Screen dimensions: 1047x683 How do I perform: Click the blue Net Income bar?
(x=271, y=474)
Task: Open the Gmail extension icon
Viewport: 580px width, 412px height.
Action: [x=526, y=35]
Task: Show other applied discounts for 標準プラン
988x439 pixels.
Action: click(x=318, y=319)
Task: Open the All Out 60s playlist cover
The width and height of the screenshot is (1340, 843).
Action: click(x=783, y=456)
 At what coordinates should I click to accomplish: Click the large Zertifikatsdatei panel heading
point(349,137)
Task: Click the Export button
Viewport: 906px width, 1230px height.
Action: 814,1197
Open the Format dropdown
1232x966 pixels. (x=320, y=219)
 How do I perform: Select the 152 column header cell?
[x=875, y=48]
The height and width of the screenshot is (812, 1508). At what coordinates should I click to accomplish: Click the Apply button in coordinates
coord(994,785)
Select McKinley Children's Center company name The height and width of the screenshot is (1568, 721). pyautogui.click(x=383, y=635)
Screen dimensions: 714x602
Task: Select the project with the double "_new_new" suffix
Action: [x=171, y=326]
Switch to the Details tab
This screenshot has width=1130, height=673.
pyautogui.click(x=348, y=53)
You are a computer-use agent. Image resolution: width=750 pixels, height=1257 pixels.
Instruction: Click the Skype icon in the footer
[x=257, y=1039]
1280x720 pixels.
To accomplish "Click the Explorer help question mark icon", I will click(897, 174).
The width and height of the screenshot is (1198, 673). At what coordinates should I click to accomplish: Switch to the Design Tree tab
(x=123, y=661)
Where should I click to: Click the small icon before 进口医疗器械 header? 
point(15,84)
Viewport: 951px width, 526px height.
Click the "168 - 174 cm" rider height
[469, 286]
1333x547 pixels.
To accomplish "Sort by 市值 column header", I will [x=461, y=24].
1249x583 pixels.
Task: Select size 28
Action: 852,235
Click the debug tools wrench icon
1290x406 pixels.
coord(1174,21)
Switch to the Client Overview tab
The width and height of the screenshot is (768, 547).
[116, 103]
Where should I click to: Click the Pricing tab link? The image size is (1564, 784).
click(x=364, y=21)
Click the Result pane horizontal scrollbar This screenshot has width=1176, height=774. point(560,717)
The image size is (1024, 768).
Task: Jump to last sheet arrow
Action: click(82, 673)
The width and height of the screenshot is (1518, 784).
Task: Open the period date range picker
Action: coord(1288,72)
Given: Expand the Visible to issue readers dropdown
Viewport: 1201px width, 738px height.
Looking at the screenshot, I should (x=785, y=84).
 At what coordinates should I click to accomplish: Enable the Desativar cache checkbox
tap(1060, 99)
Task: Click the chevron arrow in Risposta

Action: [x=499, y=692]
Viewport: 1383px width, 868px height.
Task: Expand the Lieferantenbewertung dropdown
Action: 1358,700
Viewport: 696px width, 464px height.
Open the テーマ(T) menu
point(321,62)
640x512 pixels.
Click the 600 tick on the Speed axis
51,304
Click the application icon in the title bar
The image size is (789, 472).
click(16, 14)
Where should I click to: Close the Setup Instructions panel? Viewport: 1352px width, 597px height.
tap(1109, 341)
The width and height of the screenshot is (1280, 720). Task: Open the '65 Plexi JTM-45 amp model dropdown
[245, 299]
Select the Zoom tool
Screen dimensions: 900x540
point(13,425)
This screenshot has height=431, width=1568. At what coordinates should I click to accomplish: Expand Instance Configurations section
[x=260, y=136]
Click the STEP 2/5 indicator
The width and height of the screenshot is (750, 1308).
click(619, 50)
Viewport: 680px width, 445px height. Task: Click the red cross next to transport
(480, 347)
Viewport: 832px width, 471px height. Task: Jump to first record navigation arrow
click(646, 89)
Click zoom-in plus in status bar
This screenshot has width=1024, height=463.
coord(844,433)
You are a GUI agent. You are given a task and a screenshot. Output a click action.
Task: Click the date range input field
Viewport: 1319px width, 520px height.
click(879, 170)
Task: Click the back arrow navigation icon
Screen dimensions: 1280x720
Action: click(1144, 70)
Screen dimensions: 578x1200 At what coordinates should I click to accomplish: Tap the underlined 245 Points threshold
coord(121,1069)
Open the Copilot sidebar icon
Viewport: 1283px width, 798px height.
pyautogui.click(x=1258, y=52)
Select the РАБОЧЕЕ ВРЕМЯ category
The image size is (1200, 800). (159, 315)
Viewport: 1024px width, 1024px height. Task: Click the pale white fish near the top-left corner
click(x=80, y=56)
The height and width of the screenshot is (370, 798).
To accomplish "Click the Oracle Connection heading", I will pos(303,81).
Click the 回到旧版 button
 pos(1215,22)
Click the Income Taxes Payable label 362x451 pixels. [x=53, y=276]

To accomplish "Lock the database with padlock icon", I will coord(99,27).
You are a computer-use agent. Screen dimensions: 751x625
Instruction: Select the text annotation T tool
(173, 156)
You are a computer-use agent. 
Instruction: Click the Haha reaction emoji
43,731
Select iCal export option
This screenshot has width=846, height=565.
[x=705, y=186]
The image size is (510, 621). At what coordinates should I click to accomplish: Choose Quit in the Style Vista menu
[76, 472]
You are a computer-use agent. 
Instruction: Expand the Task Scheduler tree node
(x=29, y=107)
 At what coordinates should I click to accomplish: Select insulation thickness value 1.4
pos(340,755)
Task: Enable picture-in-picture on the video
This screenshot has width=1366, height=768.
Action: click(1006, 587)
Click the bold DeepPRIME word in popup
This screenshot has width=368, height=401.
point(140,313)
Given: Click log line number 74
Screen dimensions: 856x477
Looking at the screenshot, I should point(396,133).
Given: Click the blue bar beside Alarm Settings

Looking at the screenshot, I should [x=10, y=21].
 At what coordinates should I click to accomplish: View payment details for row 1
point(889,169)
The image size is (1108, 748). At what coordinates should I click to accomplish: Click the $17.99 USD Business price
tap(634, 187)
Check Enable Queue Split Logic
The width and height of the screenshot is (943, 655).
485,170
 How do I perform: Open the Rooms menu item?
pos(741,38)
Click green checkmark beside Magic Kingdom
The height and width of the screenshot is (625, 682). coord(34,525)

> [WORK REQUIRED]: Would you report every line of the entries above containing the word "agent"?

> [WRITTEN ANSWER]:
You are a computer-use agent. Image resolution: width=750 pixels, height=1257 pixels.
You are a GUI agent. You are given a task and a screenshot. Output a click action.
You are a computer-use agent. Screen dimensions: 751x625
You are a computer-use agent. 
You are a computer-use agent. 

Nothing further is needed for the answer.